Sunday, March 23, 2008

Easter Sunday

March 23, 2008

Easter Sunday. Cool and clear. The white sunbursts of bloodroot.

It’s a shame Easter can be such an ordeal for a singer, and not the kind of ordeal out which come compassion and revelation. Still, all in all, the season has done well for me. I was not too exhausted, not too fed up; the energy with which I start a new week is high, and through the blur of words and sounds came a few concepts, a few images which may be useful or comforting to me in time to come. My head bubbles with writing projects, and I see no reason why most of them can’t come to some fruition. I painted well in the hour I seized for it yesterday. I filled out the forms for Frank’s opera fellowship. I will get to school tomorrow in time to do something about the backlog there. Plainchant filters from the speakers in the living room. Circe is investigating photos taped to the bookcase. Maud dozes with one paw on the keyboard, where she must be able to feel every keystroke. Except for a little thread of melancholy–by no means unpleasant–which I put down to the sudden granting of long-looked-for solitude, it could be a perfect evening.

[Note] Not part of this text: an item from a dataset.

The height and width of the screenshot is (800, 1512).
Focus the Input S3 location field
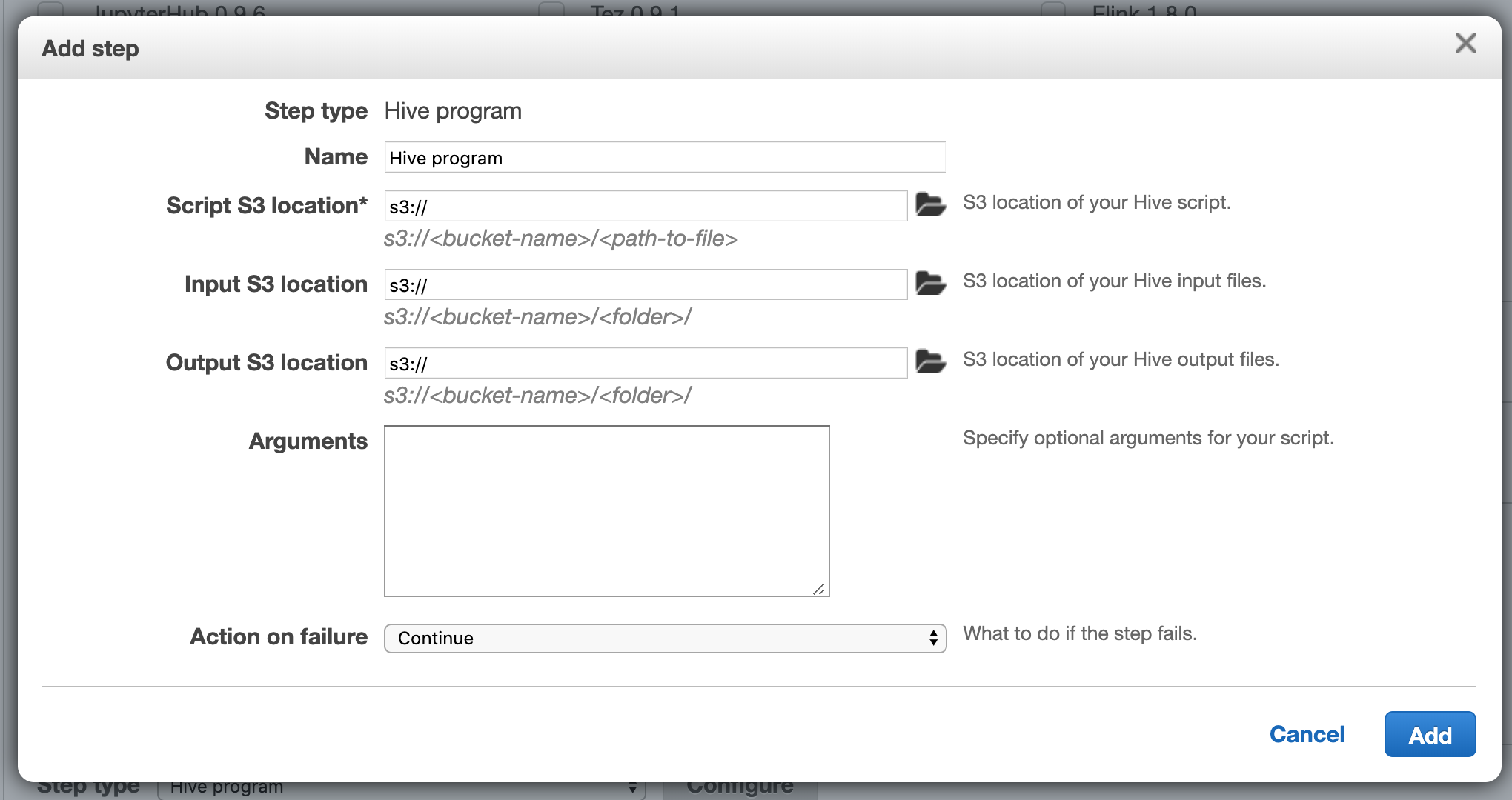point(645,285)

I know I react savagely and without patience to the dark patches of the mystery of life. I know I call you unloving names in those bitter moments after lying down and the backwash of bitter days comes upon me. I know we have been at war so long I only half remember a time before the war. I have prayed to break your heart, as you have broken mine. But I was up in the dark of the morning, a tiny bird-like thing beating its wings under the cold dome, waiting. I saw you coming at the rim of the world. I saw you stand there in the dazzle of the morning, bewildered as one must be after such a night. I cried out. I beat my little wings and cried out. I was the first. Perhaps you heard me, knew me. Perhaps by that cry you found your way.